What is needed
Below are entries; output exactly the lines from the one with "The image size is (947, 713)." to the one with "Screen dimensions: 1100x619", both included, and nothing else.

◇ ◇ ◇ ◇ ◇

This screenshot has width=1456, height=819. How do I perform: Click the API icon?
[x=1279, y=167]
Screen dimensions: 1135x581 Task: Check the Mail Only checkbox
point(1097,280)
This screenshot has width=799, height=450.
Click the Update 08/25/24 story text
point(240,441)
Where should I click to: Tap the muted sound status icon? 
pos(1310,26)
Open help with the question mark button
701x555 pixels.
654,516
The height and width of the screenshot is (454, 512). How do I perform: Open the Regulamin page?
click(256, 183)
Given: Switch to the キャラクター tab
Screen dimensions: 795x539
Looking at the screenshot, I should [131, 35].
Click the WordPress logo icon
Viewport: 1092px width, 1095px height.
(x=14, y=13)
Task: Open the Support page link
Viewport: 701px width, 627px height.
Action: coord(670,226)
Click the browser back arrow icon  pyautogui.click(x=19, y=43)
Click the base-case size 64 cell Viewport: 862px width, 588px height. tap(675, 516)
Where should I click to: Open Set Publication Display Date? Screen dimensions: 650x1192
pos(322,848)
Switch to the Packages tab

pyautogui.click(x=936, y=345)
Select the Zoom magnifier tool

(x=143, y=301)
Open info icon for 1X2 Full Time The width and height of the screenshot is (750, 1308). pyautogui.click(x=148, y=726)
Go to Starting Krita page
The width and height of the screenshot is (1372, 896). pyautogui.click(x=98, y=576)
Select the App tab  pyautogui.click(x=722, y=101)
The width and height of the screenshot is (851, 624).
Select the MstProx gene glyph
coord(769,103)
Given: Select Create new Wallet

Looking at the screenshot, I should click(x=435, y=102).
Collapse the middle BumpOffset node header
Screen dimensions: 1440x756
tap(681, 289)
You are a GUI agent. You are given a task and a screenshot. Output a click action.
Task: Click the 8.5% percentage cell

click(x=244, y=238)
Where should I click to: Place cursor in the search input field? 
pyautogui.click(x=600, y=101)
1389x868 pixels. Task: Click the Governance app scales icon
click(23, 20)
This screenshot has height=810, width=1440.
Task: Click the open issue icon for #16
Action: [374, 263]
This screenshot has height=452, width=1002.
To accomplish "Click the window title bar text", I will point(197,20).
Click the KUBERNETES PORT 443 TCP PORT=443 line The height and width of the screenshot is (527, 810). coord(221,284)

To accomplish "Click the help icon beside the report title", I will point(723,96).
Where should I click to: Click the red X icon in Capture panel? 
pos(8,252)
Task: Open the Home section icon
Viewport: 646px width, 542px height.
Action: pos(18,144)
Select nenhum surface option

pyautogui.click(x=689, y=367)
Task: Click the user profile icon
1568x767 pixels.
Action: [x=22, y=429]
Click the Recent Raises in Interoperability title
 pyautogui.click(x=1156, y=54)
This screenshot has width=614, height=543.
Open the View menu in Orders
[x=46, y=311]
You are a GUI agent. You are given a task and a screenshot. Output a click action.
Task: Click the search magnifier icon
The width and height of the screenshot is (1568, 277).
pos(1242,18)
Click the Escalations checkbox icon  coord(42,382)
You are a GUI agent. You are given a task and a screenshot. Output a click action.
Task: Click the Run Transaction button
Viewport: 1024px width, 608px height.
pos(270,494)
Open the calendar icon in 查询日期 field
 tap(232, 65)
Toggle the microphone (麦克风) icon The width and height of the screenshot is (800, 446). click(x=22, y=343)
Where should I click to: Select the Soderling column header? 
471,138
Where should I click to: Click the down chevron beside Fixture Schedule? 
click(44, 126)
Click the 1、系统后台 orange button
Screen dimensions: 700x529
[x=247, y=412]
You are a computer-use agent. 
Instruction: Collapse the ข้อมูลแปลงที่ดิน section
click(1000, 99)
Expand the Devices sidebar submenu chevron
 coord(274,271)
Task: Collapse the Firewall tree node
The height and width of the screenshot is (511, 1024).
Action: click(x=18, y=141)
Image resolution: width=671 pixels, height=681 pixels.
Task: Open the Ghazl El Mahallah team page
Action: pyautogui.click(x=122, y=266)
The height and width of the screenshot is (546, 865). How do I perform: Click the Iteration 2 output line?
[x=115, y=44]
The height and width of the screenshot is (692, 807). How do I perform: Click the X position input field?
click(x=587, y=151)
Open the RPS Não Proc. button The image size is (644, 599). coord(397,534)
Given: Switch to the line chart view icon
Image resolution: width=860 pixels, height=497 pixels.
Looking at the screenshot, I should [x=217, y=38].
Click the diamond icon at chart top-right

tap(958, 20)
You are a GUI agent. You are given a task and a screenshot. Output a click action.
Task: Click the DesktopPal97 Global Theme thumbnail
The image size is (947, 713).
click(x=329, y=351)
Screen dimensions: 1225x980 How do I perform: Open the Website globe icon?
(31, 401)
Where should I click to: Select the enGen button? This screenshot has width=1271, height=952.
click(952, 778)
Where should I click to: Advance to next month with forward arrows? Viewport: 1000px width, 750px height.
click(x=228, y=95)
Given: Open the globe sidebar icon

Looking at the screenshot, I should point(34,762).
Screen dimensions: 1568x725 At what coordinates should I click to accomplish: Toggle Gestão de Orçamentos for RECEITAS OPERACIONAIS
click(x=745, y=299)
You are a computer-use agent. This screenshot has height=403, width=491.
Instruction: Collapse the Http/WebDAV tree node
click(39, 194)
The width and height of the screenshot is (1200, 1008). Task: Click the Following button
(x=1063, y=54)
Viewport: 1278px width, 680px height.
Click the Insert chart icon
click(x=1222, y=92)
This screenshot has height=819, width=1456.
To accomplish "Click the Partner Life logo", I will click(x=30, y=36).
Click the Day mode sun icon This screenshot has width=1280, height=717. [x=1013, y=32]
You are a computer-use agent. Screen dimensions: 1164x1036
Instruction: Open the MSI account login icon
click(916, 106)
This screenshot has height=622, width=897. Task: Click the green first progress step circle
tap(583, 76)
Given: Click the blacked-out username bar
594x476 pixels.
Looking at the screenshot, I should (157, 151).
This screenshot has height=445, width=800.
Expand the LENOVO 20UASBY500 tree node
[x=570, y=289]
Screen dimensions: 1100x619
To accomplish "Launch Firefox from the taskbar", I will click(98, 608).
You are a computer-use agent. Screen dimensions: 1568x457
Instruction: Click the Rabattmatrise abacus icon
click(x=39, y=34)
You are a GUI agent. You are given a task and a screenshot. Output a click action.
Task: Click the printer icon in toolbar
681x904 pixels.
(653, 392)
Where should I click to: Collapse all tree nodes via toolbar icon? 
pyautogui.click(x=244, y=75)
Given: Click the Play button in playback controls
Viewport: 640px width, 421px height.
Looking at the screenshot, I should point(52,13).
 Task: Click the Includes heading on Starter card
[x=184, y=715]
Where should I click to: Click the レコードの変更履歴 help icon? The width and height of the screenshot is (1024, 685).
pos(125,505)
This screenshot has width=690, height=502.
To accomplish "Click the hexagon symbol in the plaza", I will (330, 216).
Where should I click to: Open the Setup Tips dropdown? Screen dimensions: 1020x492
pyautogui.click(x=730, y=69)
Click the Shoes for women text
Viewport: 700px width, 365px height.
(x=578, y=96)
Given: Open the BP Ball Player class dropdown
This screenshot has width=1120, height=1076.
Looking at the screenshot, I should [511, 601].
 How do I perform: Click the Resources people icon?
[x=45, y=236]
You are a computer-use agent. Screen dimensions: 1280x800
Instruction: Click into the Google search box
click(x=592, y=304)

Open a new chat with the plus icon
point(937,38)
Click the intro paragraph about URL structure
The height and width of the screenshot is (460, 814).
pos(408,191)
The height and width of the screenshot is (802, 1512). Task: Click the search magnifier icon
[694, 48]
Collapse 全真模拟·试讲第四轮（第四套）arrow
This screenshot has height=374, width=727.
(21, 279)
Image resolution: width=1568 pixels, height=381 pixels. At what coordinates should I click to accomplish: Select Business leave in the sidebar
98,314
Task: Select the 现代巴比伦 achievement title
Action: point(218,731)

◇ ◇ ◇ ◇ ◇

Exercise response
The image size is (947, 713).
click(x=329, y=351)
Screen dimensions: 1225x980 How do I perform: Open the Website globe icon?
(31, 401)
Where should I click to: Select the enGen button? This screenshot has width=1271, height=952.
click(952, 778)
Where should I click to: Advance to next month with forward arrows? Viewport: 1000px width, 750px height.
click(x=228, y=95)
Given: Open the globe sidebar icon

Looking at the screenshot, I should point(34,762).
Screen dimensions: 1568x725 At what coordinates should I click to accomplish: Toggle Gestão de Orçamentos for RECEITAS OPERACIONAIS
click(x=745, y=299)
You are a computer-use agent. This screenshot has height=403, width=491.
Instruction: Collapse the Http/WebDAV tree node
click(39, 194)
The width and height of the screenshot is (1200, 1008). Task: Click the Following button
(x=1063, y=54)
Viewport: 1278px width, 680px height.
Click the Insert chart icon
click(x=1222, y=92)
This screenshot has height=819, width=1456.
To accomplish "Click the Partner Life logo", I will click(x=30, y=36).
Click the Day mode sun icon This screenshot has width=1280, height=717. [x=1013, y=32]
You are a computer-use agent. Screen dimensions: 1164x1036
Instruction: Open the MSI account login icon
click(916, 106)
This screenshot has height=622, width=897. Task: Click the green first progress step circle
tap(583, 76)
Given: Click the blacked-out username bar
594x476 pixels.
Looking at the screenshot, I should (157, 151).
This screenshot has height=445, width=800.
Expand the LENOVO 20UASBY500 tree node
[x=570, y=289]
Screen dimensions: 1100x619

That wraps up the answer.